WHAT IS REQUIRED: Please convert the entries from the line containing "Open the hamburger menu in title bar" through the end of the entries into a JSON list of strings, one string per line, leaving out blank lines.

Extracted entries
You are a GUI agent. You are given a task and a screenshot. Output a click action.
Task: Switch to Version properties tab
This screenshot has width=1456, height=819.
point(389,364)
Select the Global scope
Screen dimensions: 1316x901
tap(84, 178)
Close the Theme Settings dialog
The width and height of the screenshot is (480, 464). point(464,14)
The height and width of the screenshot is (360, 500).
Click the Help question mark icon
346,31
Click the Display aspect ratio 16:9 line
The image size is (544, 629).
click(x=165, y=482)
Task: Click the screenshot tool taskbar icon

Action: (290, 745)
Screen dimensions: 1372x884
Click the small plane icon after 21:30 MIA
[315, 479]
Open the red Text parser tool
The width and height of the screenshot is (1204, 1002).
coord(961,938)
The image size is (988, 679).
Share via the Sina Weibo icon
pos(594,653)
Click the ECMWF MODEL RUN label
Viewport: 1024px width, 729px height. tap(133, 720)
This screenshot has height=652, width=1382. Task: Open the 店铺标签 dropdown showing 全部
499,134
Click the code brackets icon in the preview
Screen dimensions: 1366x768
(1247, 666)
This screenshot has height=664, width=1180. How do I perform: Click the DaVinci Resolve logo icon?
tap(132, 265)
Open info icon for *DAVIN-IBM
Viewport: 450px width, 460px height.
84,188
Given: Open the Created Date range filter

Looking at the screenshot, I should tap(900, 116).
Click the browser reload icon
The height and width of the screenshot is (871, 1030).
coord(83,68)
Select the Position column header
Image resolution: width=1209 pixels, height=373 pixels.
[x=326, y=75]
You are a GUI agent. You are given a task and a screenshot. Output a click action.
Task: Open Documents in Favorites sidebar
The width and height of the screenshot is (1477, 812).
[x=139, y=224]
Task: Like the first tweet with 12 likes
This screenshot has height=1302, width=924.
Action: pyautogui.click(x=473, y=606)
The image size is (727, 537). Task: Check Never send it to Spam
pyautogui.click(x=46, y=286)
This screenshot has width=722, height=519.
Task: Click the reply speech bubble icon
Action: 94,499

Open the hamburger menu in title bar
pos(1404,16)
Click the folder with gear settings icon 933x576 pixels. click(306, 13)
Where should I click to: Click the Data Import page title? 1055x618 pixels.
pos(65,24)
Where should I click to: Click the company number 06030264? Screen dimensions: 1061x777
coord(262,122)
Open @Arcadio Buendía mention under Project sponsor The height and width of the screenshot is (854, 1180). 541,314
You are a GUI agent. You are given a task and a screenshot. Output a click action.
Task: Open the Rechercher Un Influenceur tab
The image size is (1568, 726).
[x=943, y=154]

RESPONSE FOR THIS EXERCISE:
[
  "Open the hamburger menu in title bar",
  "pos(1404,16)",
  "Click the folder with gear settings icon 933x576 pixels. click(306, 13)",
  "Where should I click to: Click the Data Import page title? 1055x618 pixels.",
  "pos(65,24)",
  "Where should I click to: Click the company number 06030264? Screen dimensions: 1061x777",
  "coord(262,122)",
  "Open @Arcadio Buendía mention under Project sponsor The height and width of the screenshot is (854, 1180). 541,314",
  "You are a GUI agent. You are given a task and a screenshot. Output a click action.",
  "Task: Open the Rechercher Un Influenceur tab",
  "The image size is (1568, 726).",
  "[x=943, y=154]"
]